This richly illustrated report offers a scientific synthesis of the current state of oasis agriculture and livestock farming in the al-‘Ulā region of Saudi Arabia.

Based on the al-‘Ulā Anthropological Survey (al-‘Ulā AS) project, this report provides an overview of agriculture in the al-‘Ulā oasis, addressing its multiple dimensions, including agricultural, agronomic, social, and economic aspects. These interrelated dimensions shape practices, production systems, and their impacts on societies and territories.

The report draws on data collected by the CNRS research project al-‘Ulā Anthropological Survey (2019–2024), with a particular focus on agronomic data gathered by Élise Gaury (CNRS engineer) from a targeted sample of farms, as well as the long-term ethnographic research conducted throughout al-‘Ulā society.

Saudi Arabia has undergone several major waves of change. Oil exploitation and the redistribution of part of this wealth in the 1980s were at the heart of a wave that profoundly transformed Saudi lifestyles, including their relationship to land and labor. These changes disrupted the oasis agriculture of the al-‘Ulā region, where the income from agro-pastoral activities, once the sole source of subsistence, now appears to have become secondary in family income, although they are far from negligible.

_Short problem A_. In the records, could you take the part that opens with the line containing "You are a computer-use" and closes with the line containing "Instruction: Raise hand in the meeting", switch "meeting" to "call", and return only those lines?
The text and the records have no connection to each other.

_Exercise input_.
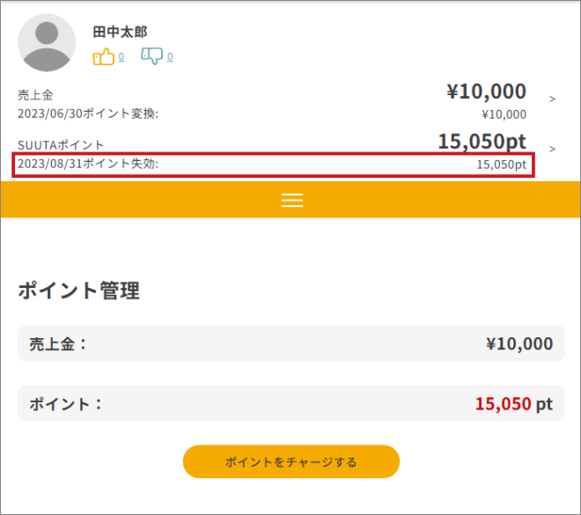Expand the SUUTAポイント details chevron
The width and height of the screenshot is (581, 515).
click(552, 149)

* * *

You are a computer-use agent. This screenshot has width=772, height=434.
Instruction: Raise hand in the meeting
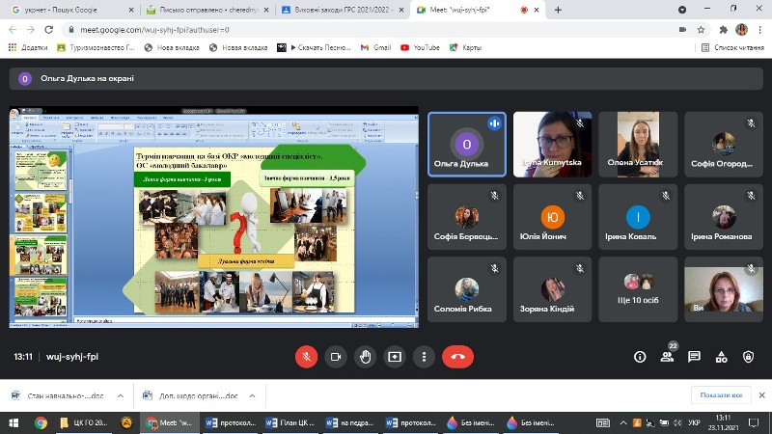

--

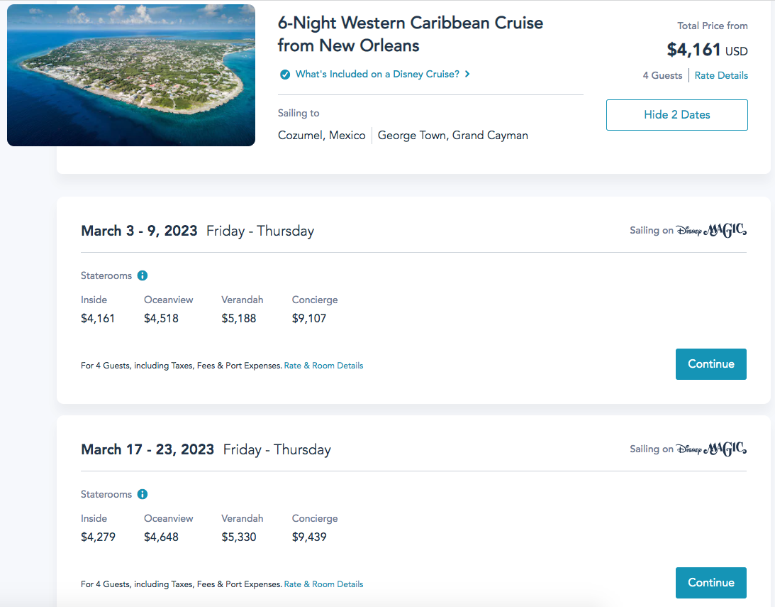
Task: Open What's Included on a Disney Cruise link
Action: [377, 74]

_Short problem B_. How would you put this sentence from the report on al-‘Ulā oasis agriculture into Spanish: "Saudi Arabia has undergone several major waves of change."?

_Correct output A_.
You are a computer-use agent. This screenshot has width=772, height=434.
Instruction: Raise hand in the call

_Correct output B_. Arabia Saudí ha experimentado varias grandes oleadas de cambio.